We all have our personal borders: physical, temporal and emotional. Unless we protect them, we run the risk of becoming someone we never intended to be.
We all know about our personal space, our comfort zones, our time management. We are not as aware of the effect of losing control of those borders or how encroachment steals our sense of self and its effect on our potential.
Our physical borders go beyond our personal space. When we are on a crowded streetcar, we worry less about space than when we are at a social gathering. On public transport, we are most often surrounded by strangers and in temporary discomfort about real concerns for our personal possessions and our toes.
At a social gathering, we, though still a temporary situation, may know many of those gathered together. We may have shared experiences with some, pleasant or unpleasant, and the discomfort this engenders can be triggered by emotions associated with that experience.
In addition, social gatherings garner some unwarranted camaraderie—glad-handing, shoulder-slapping, bear-hugging—from others we may not even know. Worse than that, for some of us, it’s isolation. Though we welcome anonymity on the bus, being ignored in a social get-together is painful on many levels.
To compensate, we may use the physical crutch of substances to lower our inhibitions and join the glad-handers and bear-huggers when we’d be better off helping out in the kitchen.
Time is finite for all of us but we still hear people say they have “time on their hands.” The biggest time-thief at our borders is probably ourselves, followed closely by family and friends. It’s too easy to say ‘yes’ to avoid the discomfort of saying ‘no’ to our nearest and dearest, despite the absolute necessity for our personal well-being. Protecting this border can make the difference in our career plans and professional success, yet we don’t value Time as an asset that we need to use effectively.

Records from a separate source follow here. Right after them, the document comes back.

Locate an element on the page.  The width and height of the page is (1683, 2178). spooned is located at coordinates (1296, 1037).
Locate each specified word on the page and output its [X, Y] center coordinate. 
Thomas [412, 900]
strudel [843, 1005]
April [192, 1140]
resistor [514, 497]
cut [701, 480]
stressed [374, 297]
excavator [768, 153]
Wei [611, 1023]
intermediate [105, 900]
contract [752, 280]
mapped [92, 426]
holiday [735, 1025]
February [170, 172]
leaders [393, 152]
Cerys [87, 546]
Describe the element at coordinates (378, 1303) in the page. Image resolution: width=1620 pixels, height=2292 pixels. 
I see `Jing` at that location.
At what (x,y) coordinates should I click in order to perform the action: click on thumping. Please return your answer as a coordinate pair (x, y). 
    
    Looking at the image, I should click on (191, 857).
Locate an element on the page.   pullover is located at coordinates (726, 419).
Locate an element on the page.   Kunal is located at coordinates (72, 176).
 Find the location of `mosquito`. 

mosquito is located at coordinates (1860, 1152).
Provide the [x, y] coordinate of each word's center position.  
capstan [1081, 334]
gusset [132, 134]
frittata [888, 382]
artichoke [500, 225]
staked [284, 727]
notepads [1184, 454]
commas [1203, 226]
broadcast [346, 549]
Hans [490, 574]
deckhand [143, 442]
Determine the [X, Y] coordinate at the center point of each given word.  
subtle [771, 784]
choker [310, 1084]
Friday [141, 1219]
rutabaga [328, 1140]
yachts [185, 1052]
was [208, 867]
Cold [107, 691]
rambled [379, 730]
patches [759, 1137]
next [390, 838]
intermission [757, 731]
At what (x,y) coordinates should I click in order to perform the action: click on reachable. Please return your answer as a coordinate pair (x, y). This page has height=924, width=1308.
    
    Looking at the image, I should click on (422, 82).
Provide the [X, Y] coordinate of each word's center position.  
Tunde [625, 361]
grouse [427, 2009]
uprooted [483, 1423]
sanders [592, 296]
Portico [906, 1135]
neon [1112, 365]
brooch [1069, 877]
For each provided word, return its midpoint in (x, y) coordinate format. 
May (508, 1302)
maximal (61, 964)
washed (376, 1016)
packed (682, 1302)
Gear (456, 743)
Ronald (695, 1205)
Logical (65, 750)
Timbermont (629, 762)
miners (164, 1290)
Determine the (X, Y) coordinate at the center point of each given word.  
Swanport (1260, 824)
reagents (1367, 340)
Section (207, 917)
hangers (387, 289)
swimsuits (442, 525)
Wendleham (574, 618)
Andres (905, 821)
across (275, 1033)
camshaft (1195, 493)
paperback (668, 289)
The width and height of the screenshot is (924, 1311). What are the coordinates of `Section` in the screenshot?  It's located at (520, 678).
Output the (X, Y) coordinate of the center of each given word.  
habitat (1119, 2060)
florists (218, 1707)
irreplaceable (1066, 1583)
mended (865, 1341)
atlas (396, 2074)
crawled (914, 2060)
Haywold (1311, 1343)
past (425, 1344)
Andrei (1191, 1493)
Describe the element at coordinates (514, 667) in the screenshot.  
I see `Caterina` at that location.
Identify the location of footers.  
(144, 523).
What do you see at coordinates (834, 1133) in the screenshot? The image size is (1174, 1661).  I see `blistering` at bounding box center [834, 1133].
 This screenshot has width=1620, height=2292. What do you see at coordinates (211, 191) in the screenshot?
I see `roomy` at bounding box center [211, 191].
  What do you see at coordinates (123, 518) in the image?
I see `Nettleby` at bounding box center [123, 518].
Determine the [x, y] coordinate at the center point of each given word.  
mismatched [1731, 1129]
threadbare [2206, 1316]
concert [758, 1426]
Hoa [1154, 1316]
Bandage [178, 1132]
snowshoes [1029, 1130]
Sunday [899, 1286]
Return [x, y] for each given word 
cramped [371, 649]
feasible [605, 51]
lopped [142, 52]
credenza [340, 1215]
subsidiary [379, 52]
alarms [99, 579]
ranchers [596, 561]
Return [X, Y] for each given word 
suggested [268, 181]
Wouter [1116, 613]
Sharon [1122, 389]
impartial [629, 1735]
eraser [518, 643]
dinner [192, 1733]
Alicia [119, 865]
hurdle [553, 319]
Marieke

Writers are particularly prone to falling victim to the “time-suck” of others’ needs. If we don’t take our work seriously, it is even more difficult to say ‘no’ to the requests for help—from babysitting to helping with a move across town. Of course, keeping our relationships with real people is essential but putting our work aside for the wrong reasons: “I’m only writing after all” or “I’m not doing anything important right now” or “I’m not on deadline” don’t get our books written.
We all extol the virtual necessity of social media. But, who among us hasn’t succumbed to the salacious seduction of just one more post, one more tweet, one more connection for our network that lead to losing more time than we ever meant to give up? Who hasn’t pondered whether to join that best-selling author while she plays the latest game—after all if she has time …
Physical and temporal borders aside, let’s face the biggest destroyer: Emotion. The emotional blackmailers, the emotional vampires, the psychic demons, the manipulators. The people in our lives who will not leave us alone even though they are nowhere near us. They live in our heads, pushing all our creativity and good intentions to the side while they sit like vultures in the bare branches overlooking our work.
They’re the work colleagues we allow to mess with our heads about our productivity. They are the friends whose lives are miserable. And misery loves company. They are the jealous sibling who wraps us up in need and punishes us for caring.
Sometimes, we can’t get rid of them and feel guilty that we even want to. Too often, in an effort to handle the situation, we spend more time talking about them, thinking about them, analyzing ourselves and our relationship to them than we do enjoying all the fruits of our labors and the wonders of our own lives.
Eventually, letting our borders gape open, sends us in a downward spiral. At some point, we have to regroup and make the ascent all over again. Why not set our boundaries and keep to them in the first place? There are ways of doing this without damage to anyone, including ourselves. Just think, the person on the other end might be wanting the same, but doesn’t know how to say ‘no’. We could be doing them a favor.